Problem statement:
Copy the lines below verbatim, but only from the line containing "Open the En" through the end of the data.

·····

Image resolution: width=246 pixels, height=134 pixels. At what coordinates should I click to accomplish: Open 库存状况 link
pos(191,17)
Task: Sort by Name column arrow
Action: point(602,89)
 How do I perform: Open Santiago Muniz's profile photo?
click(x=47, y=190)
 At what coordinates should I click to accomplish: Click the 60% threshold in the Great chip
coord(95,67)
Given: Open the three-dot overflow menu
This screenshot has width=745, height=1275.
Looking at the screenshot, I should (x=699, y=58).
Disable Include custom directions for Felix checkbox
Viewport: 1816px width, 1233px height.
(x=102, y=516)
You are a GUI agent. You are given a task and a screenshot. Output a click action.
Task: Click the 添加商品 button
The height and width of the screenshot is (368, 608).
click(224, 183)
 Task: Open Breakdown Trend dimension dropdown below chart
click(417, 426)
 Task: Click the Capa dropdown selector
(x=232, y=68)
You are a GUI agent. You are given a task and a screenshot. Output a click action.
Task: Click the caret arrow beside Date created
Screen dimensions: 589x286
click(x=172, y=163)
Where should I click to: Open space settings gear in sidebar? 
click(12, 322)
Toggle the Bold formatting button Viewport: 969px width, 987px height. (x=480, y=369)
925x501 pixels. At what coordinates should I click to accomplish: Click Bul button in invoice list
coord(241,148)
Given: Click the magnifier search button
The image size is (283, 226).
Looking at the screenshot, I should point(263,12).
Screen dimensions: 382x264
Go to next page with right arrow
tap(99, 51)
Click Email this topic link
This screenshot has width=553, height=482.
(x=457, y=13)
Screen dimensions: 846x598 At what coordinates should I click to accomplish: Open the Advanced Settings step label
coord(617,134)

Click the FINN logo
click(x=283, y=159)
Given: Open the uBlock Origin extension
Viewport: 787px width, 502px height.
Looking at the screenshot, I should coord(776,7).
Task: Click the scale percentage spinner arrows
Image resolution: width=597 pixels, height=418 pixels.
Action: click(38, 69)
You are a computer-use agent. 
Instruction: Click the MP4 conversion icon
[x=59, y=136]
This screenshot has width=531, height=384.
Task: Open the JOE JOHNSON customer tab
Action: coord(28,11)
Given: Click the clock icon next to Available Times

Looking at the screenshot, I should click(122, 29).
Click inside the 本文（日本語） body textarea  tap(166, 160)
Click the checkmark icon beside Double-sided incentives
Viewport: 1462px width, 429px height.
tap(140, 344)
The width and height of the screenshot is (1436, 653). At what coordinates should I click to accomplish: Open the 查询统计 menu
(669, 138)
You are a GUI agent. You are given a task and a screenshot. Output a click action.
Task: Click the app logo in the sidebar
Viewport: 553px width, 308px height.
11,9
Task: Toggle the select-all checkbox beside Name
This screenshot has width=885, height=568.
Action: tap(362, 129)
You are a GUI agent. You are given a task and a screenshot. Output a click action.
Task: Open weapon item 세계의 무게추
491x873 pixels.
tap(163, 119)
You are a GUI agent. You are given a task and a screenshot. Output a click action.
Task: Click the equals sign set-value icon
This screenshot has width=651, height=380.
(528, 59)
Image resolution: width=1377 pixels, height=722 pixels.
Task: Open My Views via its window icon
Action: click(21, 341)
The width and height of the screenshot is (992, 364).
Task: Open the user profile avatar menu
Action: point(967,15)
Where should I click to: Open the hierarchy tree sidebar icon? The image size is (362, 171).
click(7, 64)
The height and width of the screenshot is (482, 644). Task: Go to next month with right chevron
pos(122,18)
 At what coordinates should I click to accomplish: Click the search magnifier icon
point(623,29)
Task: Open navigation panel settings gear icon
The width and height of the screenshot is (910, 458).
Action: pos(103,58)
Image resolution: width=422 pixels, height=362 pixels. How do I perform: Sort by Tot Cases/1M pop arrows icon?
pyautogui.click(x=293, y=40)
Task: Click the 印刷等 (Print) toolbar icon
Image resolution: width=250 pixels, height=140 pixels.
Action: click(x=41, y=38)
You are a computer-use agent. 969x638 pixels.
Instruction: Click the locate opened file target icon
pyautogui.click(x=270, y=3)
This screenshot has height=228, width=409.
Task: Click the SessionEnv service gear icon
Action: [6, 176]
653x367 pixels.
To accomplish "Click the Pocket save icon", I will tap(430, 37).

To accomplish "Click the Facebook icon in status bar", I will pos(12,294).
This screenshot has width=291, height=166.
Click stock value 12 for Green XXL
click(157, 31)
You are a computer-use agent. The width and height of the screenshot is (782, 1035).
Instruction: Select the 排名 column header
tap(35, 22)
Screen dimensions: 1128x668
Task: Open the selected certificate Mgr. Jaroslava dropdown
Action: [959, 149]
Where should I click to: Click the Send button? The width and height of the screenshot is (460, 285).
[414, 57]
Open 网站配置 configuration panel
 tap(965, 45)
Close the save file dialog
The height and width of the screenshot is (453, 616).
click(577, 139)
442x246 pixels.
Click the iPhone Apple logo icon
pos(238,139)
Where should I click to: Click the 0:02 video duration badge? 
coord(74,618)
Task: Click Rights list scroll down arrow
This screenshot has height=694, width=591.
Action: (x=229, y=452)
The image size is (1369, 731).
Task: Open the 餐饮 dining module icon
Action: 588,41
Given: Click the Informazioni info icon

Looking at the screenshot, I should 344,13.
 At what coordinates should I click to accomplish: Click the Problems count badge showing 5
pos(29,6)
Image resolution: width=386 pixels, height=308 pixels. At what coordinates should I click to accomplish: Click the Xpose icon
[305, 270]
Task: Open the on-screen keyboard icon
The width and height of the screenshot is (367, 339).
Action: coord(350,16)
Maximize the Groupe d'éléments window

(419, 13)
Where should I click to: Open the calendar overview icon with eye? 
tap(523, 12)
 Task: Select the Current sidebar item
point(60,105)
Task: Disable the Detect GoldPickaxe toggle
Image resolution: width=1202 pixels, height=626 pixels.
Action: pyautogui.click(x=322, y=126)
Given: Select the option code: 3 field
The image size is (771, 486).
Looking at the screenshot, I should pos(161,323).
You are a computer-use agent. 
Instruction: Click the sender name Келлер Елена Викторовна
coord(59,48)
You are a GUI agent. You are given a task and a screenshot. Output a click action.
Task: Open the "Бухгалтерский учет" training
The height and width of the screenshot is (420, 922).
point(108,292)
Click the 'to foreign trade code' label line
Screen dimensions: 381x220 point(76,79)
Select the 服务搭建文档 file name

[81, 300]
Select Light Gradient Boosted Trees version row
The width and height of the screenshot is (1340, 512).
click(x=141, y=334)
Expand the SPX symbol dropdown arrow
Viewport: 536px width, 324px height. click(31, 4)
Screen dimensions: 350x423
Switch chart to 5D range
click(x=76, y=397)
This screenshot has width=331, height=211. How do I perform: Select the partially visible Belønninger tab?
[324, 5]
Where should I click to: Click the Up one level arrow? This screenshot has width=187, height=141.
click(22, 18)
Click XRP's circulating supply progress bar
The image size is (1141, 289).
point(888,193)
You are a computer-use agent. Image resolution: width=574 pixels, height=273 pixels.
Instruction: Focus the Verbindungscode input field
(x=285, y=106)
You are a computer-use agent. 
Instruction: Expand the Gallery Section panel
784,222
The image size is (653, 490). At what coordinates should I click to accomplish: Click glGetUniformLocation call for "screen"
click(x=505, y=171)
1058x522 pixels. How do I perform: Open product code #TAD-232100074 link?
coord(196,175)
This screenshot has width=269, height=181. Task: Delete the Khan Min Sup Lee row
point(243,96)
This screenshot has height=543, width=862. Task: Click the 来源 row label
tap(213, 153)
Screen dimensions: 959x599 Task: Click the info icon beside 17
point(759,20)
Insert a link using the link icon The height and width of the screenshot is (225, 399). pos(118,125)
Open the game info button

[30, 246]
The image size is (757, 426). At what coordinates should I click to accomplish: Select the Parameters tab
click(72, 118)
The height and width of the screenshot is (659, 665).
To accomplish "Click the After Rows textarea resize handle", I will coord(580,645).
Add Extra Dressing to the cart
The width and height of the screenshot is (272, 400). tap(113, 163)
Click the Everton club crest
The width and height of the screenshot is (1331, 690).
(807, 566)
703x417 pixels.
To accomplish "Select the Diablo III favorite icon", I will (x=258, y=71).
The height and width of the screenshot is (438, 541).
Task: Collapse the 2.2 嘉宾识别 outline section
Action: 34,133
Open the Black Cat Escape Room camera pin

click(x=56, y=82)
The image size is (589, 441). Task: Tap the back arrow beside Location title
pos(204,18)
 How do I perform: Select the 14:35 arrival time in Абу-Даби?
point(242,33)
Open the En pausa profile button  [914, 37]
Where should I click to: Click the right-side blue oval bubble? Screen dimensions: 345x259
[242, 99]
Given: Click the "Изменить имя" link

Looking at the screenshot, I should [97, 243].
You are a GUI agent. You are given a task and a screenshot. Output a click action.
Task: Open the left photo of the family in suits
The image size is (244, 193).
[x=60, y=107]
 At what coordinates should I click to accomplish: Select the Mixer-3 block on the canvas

·····

Answer:
Open the En pausa profile button  [914, 37]
Where should I click to: Click the right-side blue oval bubble? Screen dimensions: 345x259
[242, 99]
Given: Click the "Изменить имя" link

Looking at the screenshot, I should [97, 243].
You are a GUI agent. You are given a task and a screenshot. Output a click action.
Task: Open the left photo of the family in suits
The image size is (244, 193).
[x=60, y=107]
 At what coordinates should I click to accomplish: Select the Mixer-3 block on the canvas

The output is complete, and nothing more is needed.